#### EXERCISE REQUIREMENTS
1/ Answer these questions using the text on cocaine trace conditioning.
(a) According to the text, how were the mice split between developing preference and developing avoidance?
(b) What did qPCR measure?
(c) In which apparatus was the 30-min conditioning assessed?
2/ Retype the part of the text on cocaine trace conditioning from "qPCR measured mRNA, not" to "were not performed.".

#### TEXT PROVIDED

____

Trace conditioning revealed that acute cocaine can produce bivalent motivational states: roughly equal subsets of mice developed preference or avoidance. Dose, apparatus type, and session length had minimal and transient impact on CPA expression, supporting generalizability of the procedure across common apparatuses and parameters. The pattern of effects and dependence on short CS–US intervals support interpretation that CPA reflects Pavlovian association between a transient, aversive state immediately following cocaine administration and the preceding context, rather than neophobia or conditioned inhibition. The striatal opioid milieu appears to bias these individual differences: in ventral striatum, lower Pdyn and higher Penk:Pdyn ratios were associated with stronger CPA, while higher relative Pdyn (as modeled by D2-PenkKO) reduced CPA development. These findings suggest opposing roles for dynorphin in acute intoxication versus withdrawal contexts—high dynorphin tone is implicated in withdrawal-induced negative affect and relapse, but low ventral striatal Pdyn may predispose to acute aversion after intoxication. Enkephalin/MOR signaling supports cocaine reward; thus, the balance between enkephalin and dynorphin shapes whether acute cocaine intoxication is experienced as rewarding or aversive, with implications for risk, resilience, and potential co-use of opioids to counteract aversion.
Trace conditioning effectively captures individual differences in acute cocaine-induced preference and avoidance, identifying subjects sensitive to a transient aversive state immediately after cocaine. The balance between ventral striatal enkephalin and dynorphin is a key correlate: low Pdyn (and high Penk:Pdyn) associates with CPA, whereas higher relative Pdyn prevents avoidance. These data suggest dynorphin may have opposing roles in acute intoxication vs withdrawal. The approach can aid discovery of neurobiological markers predictive of vulnerability or protection against cocaine abuse and may inform strategies to address cocaine–opioid co-use. Future work should parse subregion-specific dynamics within the ventral striatum, measure peptide levels and release in real time, manipulate KOR/MOR signaling acutely during testing, and systematically assess dose and timing parameters to optimize CPA expression.
qPCR measured mRNA, not peptide levels or real-time peptide release; mRNA changes may not perfectly reflect peptide dynamics. Striatal dissections did not resolve nucleus accumbens subregions (core vs shell), limiting spatial specificity. It remains unclear whether Pdyn/Penk differences preceded conditioning or emerged with cocaine exposure; both interpretations may hold. Experiment 2 had smaller sample sizes and only tested the highest dose, potentially limiting generalization and statistical power to detect genotype differences in group proportions. The 30-min conditioning was only assessed in the three-chamber apparatus, confounding session length with apparatus type. Real-time assessments of dynorphin tone or MSN activity (e.g., peptide sensors, calcium imaging) were not performed.

____

#### EXTRACTED RECORDS
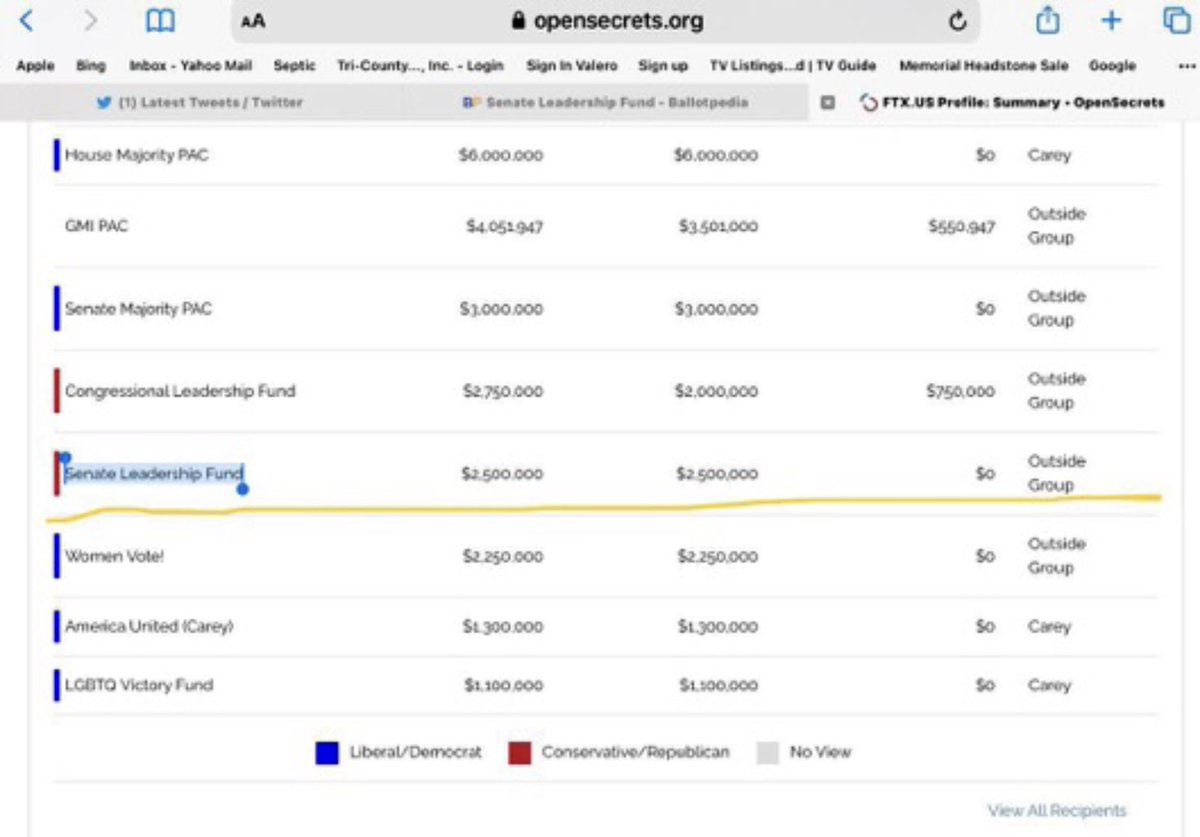
Task: Show more bookmarks with the ellipsis
Action: point(1187,66)
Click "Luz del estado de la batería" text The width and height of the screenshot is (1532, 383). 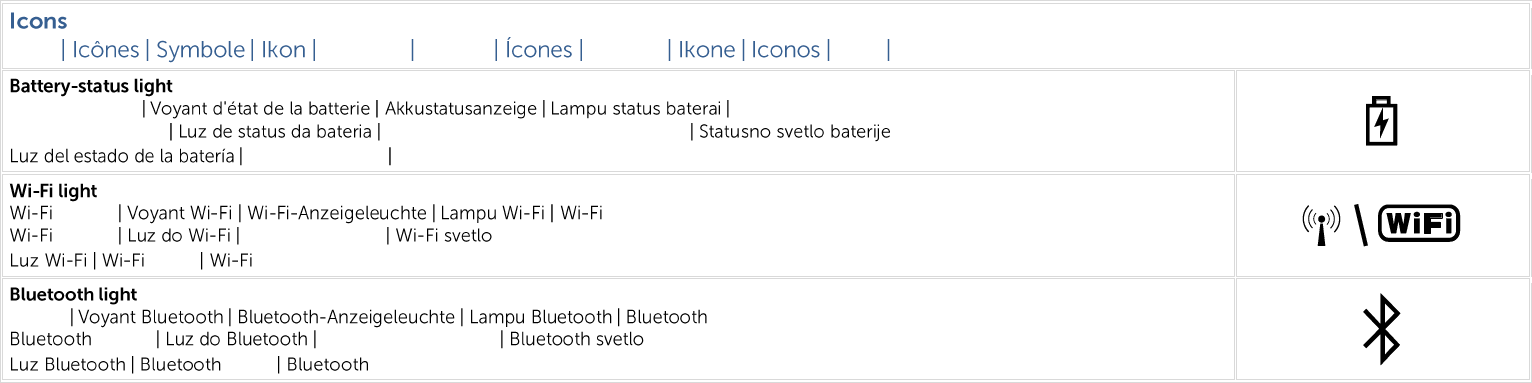coord(122,156)
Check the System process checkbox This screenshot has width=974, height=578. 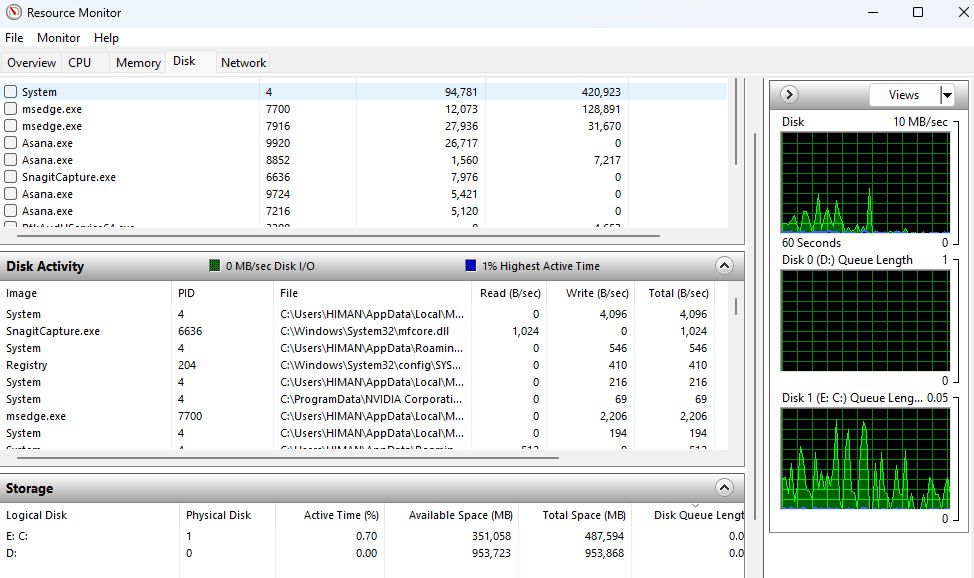pos(9,91)
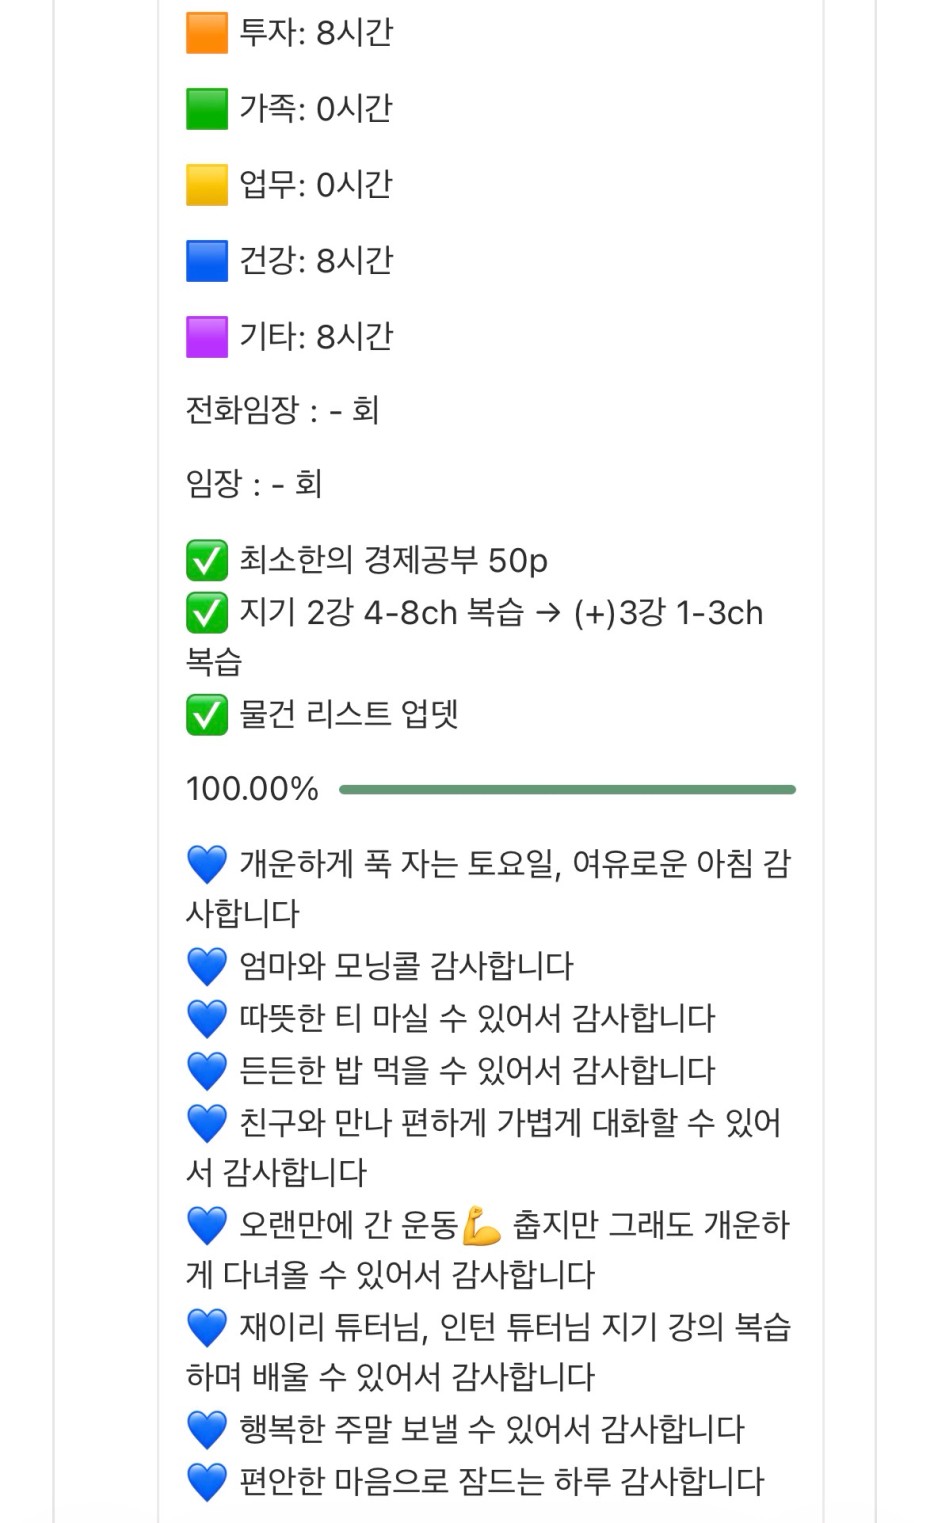Viewport: 934px width, 1523px height.
Task: Click the flexed bicep emoji after 운동
Action: click(482, 1226)
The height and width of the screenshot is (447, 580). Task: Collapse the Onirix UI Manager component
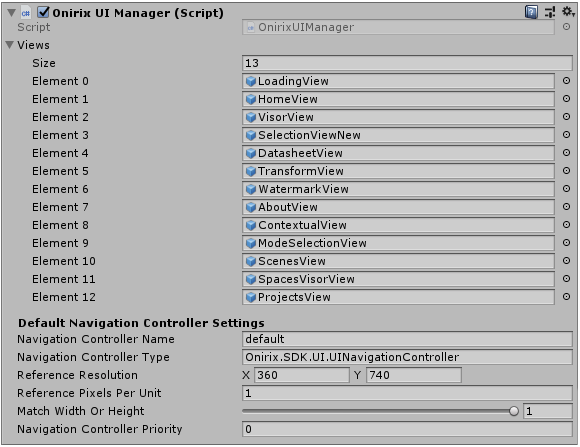[x=11, y=13]
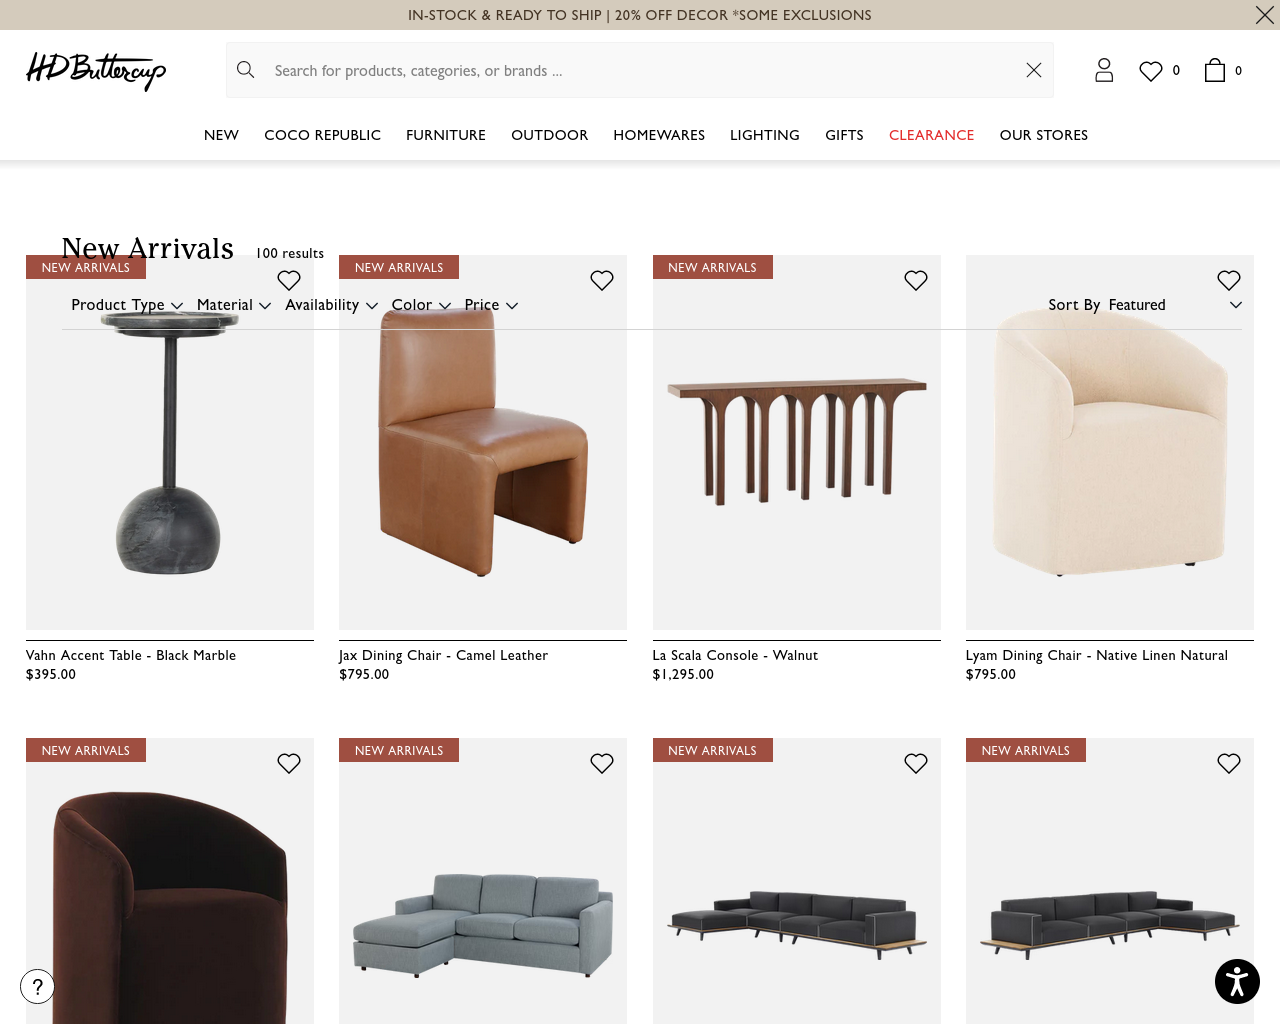Viewport: 1280px width, 1024px height.
Task: Open La Scala Console - Walnut link
Action: point(735,655)
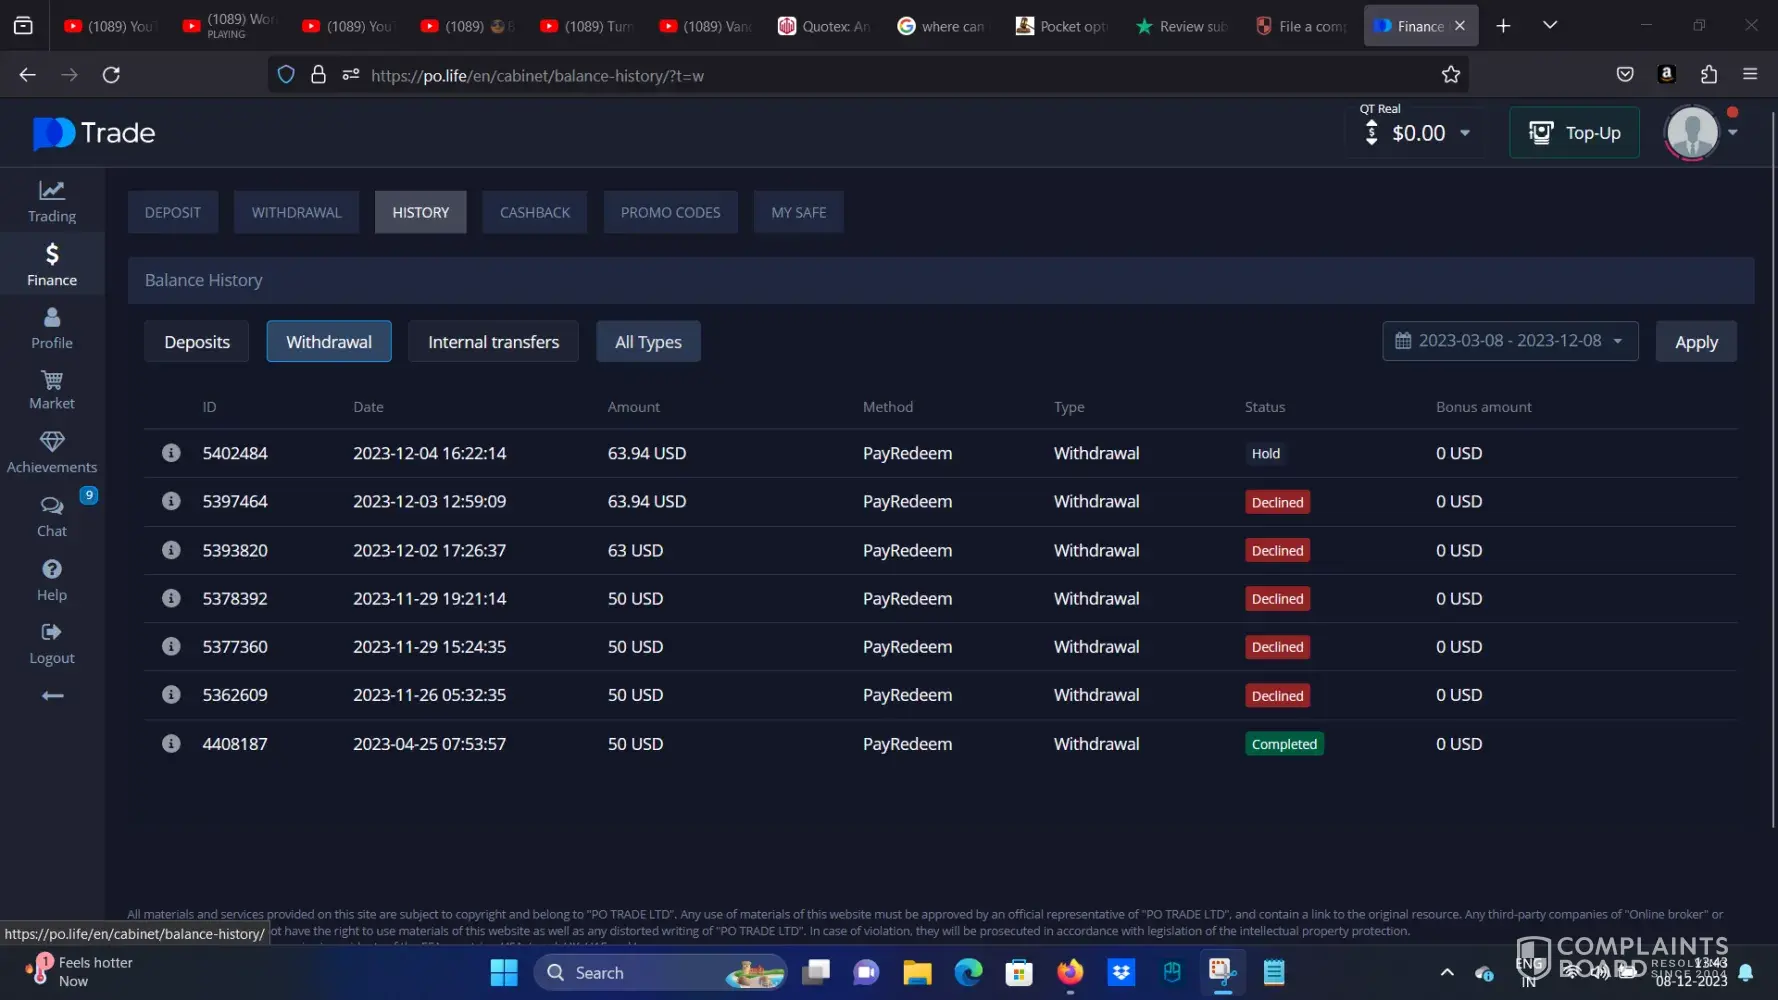Open the date range picker dropdown
This screenshot has width=1778, height=1000.
tap(1509, 341)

____

#### RESULTS FOR THE EXERCISE
1/
(a) Roughly equal subsets of mice developed preference or avoidance.
(b) qPCR measured mRNA, not peptide levels or real-time peptide release.
(c) It was assessed only in the three-chamber apparatus.

2/
qPCR measured mRNA, not peptide levels or real-time peptide release; mRNA changes may not perfectly reflect peptide dynamics. Striatal dissections did not resolve nucleus accumbens subregions (core vs shell), limiting spatial specificity. It remains unclear whether Pdyn/Penk differences preceded conditioning or emerged with cocaine exposure; both interpretations may hold. Experiment 2 had smaller sample sizes and only tested the highest dose, potentially limiting generalization and statistical power to detect genotype differences in group proportions. The 30-min conditioning was only assessed in the three-chamber apparatus, confounding session length with apparatus type. Real-time assessments of dynorphin tone or MSN activity (e.g., peptide sensors, calcium imaging) were not performed.